L’eau est liée aux femmes et à la fécondité : en effet, l’eau, dans son
parcours souterrain, traverse ce qui est considéré comme le domaine des
Morts dans la mythologie populaire. Ceux-ci reviendraient chez les
humains, par la source, et se réincarneraient chez la femme venue boire. |
Enfin plus de 170 découvertes de statues de la Vierge sont
attribuées à un bovidé, qui s’agenouille et se met à gratter le sol.
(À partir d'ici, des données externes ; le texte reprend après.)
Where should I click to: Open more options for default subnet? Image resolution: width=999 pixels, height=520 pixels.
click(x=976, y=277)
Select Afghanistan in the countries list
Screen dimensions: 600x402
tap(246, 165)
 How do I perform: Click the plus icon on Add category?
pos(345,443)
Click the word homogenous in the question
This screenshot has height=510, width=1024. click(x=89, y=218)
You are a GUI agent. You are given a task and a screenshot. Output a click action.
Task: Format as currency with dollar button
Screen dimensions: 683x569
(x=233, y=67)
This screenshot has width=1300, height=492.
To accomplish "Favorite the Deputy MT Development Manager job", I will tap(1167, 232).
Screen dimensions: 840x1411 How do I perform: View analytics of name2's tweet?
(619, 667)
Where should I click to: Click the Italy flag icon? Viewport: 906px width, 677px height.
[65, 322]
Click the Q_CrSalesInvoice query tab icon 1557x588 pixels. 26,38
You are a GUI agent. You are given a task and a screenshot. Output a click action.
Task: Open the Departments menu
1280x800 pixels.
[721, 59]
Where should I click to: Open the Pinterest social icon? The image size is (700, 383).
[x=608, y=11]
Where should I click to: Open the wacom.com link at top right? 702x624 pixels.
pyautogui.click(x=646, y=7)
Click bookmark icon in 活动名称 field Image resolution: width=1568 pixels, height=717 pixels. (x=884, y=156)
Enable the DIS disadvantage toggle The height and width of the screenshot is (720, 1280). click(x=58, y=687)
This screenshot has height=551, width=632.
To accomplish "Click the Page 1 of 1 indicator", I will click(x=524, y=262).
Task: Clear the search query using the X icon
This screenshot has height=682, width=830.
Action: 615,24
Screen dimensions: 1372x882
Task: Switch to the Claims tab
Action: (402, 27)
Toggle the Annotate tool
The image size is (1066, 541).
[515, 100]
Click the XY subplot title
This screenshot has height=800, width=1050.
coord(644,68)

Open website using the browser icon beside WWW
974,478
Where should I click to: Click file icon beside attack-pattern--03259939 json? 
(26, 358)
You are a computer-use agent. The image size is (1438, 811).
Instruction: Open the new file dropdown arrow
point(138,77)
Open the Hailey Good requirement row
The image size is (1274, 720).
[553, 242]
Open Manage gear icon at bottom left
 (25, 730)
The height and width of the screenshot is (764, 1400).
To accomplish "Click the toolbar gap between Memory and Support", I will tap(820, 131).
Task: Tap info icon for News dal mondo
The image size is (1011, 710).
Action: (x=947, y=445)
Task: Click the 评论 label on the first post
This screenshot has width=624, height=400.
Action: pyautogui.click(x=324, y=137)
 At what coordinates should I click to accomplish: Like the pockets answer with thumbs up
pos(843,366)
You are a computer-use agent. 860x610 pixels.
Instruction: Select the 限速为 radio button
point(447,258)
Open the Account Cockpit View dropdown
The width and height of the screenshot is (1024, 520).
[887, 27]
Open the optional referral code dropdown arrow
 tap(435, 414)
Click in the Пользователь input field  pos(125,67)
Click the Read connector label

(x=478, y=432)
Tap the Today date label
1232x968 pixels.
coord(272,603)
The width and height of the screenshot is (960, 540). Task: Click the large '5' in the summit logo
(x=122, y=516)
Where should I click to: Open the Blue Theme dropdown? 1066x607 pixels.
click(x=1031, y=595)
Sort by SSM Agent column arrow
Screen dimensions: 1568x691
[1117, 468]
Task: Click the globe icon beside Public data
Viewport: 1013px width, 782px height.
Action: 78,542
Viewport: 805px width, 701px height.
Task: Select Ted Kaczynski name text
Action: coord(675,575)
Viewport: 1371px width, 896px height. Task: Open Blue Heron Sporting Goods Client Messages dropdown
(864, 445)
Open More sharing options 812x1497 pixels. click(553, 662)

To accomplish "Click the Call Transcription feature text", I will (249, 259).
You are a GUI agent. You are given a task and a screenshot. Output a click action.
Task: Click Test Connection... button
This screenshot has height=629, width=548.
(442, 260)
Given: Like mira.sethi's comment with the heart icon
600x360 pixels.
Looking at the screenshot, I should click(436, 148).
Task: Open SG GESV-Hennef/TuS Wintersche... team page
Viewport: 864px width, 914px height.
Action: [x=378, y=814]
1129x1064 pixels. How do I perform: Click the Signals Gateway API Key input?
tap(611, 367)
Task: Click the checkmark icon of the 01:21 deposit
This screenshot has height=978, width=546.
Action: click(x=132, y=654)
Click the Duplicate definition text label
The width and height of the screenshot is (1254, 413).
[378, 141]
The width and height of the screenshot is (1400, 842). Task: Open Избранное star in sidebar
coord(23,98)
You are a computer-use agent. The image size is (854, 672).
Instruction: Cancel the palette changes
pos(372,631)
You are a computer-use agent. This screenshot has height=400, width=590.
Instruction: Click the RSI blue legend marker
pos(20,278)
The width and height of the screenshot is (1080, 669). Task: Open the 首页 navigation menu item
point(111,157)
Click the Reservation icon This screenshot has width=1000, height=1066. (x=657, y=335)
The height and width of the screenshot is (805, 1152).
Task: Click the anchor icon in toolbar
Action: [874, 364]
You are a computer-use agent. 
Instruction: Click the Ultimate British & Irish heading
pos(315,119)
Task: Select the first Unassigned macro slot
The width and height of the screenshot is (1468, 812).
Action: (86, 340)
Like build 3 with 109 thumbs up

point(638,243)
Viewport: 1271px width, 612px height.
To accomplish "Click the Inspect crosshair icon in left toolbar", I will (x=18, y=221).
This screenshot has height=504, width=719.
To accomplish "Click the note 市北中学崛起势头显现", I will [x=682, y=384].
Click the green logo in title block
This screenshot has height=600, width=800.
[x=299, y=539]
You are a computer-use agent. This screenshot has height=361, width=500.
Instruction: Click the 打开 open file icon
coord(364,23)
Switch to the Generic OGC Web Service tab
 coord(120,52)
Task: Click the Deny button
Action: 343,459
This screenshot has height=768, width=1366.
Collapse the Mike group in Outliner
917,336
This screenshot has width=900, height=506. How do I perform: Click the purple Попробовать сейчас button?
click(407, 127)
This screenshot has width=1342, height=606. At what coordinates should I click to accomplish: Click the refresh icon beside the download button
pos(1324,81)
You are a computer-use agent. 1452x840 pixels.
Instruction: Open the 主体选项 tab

(Par exemple l’église Notre-Dame de Sescas à côté de Saint
Lary est
construite à l’emplacement où un bœuf aurait découvert une
statue de
la Vierge) Rappelons que les bovidés font partie des attributs associés
à Mari et aux déesses mères méditerranéennes: le bovidé est
symbole de
fécondité et de profusion au point que les rois mérovingiens
s’exhibaient juchés sur des chars tirés par des génisses |

Marie apparaît ainsi à la fois comme
l’archétype de
la femme dans son rôle de mère et comme le dernier avatar des déesses
mères de l’Antiquité. A travers Marie et les Dames Blanches, la femme
remplit une fonction protectrice et maternelle : elle contribue à
perpétuer l’espèce, non seulement comme reproductrice, mais également
comme éducatrice. Remarquons que les apparitions sont liées à un
endroit, comme une mère est rattachée à son foyer : la protection
accordée est locale, et non plus universelle comme celle de Mari.